With a high rate of unemployment, many successful graduates are now resorting to menial jobs, while others venture into the agricultural sector to make a living.
Such is the story of Edna Kaveza, a graduate of Kenyatta University who found herself in this predicament almost ten years ago after graduating with a Bachelor of Arts degree in Psychology.
Edna’s journey took a turn when she decided to embrace a different path – one that led her back to her roots in Vihiga County.
In a region where many farmers focused on small-scale tea and maize plantations, Edna ventured into modern dairy farming, a decision that would reshape her life and inspire others along the way.
“My mother has always been into dairy farming but on a low scale.

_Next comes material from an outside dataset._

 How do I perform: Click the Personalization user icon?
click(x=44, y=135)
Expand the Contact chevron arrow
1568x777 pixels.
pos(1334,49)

She is the one who encouraged me to try it out instead of suffering alone in the city,” said Kaveza.
In 2019, Edna partnered with her mother, Margaret Ahona, where she bought four Friesian heifers at Ksh 100,000 each.

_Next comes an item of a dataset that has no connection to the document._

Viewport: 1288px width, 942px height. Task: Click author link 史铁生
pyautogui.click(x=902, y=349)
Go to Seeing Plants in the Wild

“Mum was kind enough to chip into funds that she had saved up for my siblings’ education and we used that to buy four pedigree Friesian heifers,” said Kaveza.

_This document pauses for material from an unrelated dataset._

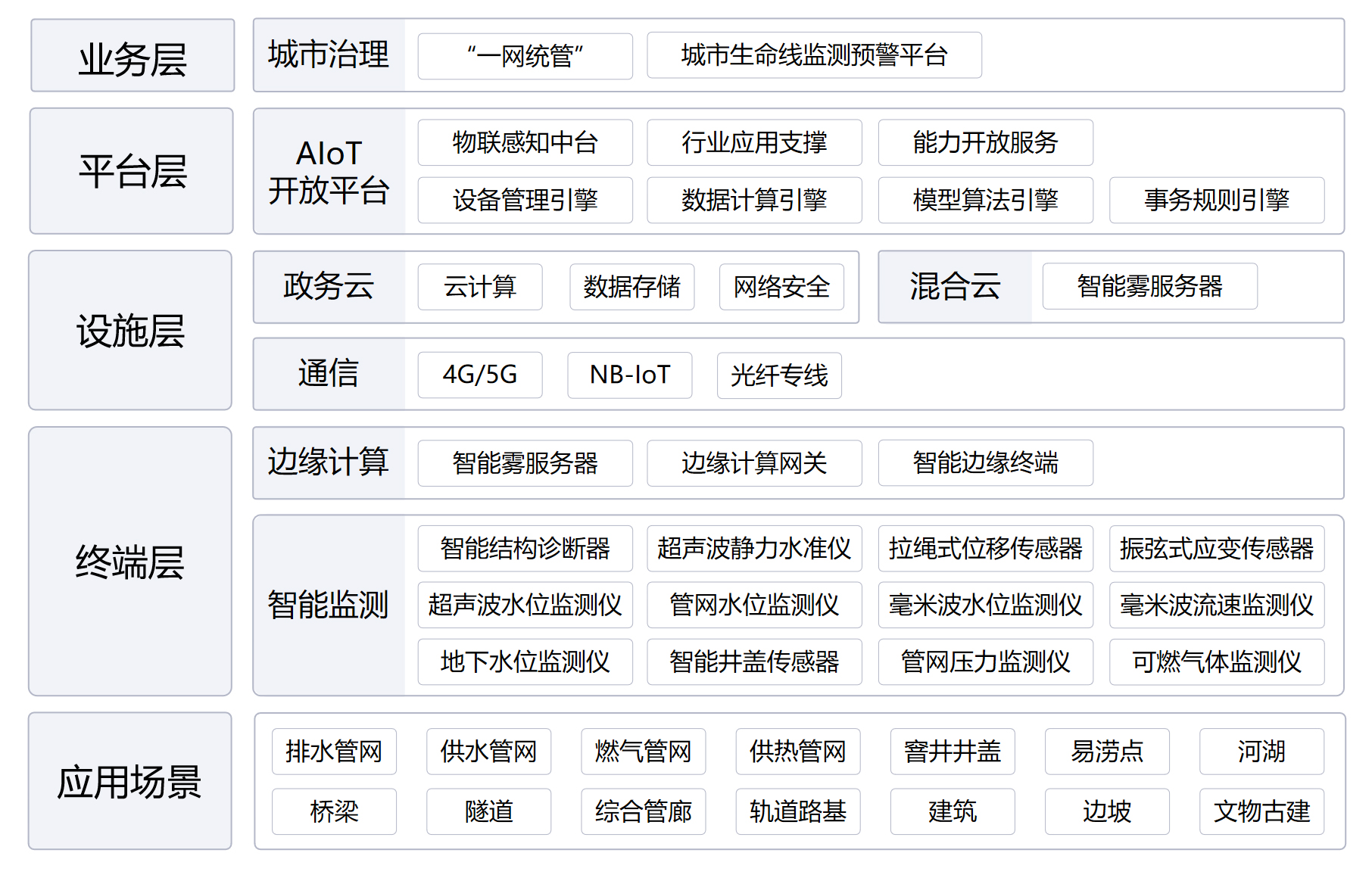Click the 设备管理引擎 box
The image size is (1372, 881).
525,200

To equip herself for the challenges ahead, Edna and her mother attended entrepreneurial and developmental dairy value chain training sessions facilitated by organizations like Welthungerhilfe (WHH).
Through benchmarking, Edna gained insights into upgrading her venture into a full-time job.
Edna’s daily routine reflects the dedication required in dairy farming.
Every morning at 4 am, she can be found milking the cows.
She also ensures the cleanliness of the cows’ units and oversees the feeding process.
“Cows hate stress and dirty environment. It triggers stress hormones and this in turn affects milk production levels,” says Kaveza.
To boast yields, She keeps up-to-date records of her animals using mobile applications, allowing her to monitor the lactation and feeding cycles of each cow.
“I can monitor the lactation and feeding cycle thanks to a mobile application that checks the feeding and milk programme of every cow,” said Kaveza.
Edna produces her own silage from locally sourced Napier grass and maize plants, leasing nearby farms to overcome the limitations of their ancestral land.
By maintaining the Total Mixing Ratio (TMR) for silage and other feeds, she ensures the right conditions for maximum milk production.
“One crucial thing in dairy farming is maintaining the right TMR because once you miss it you lose on milk production,” said Kaveza.
Currently, Edna has six dairy cows producing around 100 liters of milk daily, with the potential for even higher yields.
She sells a liter of milk for Sh50, translating to close to Sh5,000 in daily revenue.
“At the moment, only three cows are at the peak of milking. I milk close to 100 litres of milk a day and sell the milk at Sh50 a litre,” said Kaveza.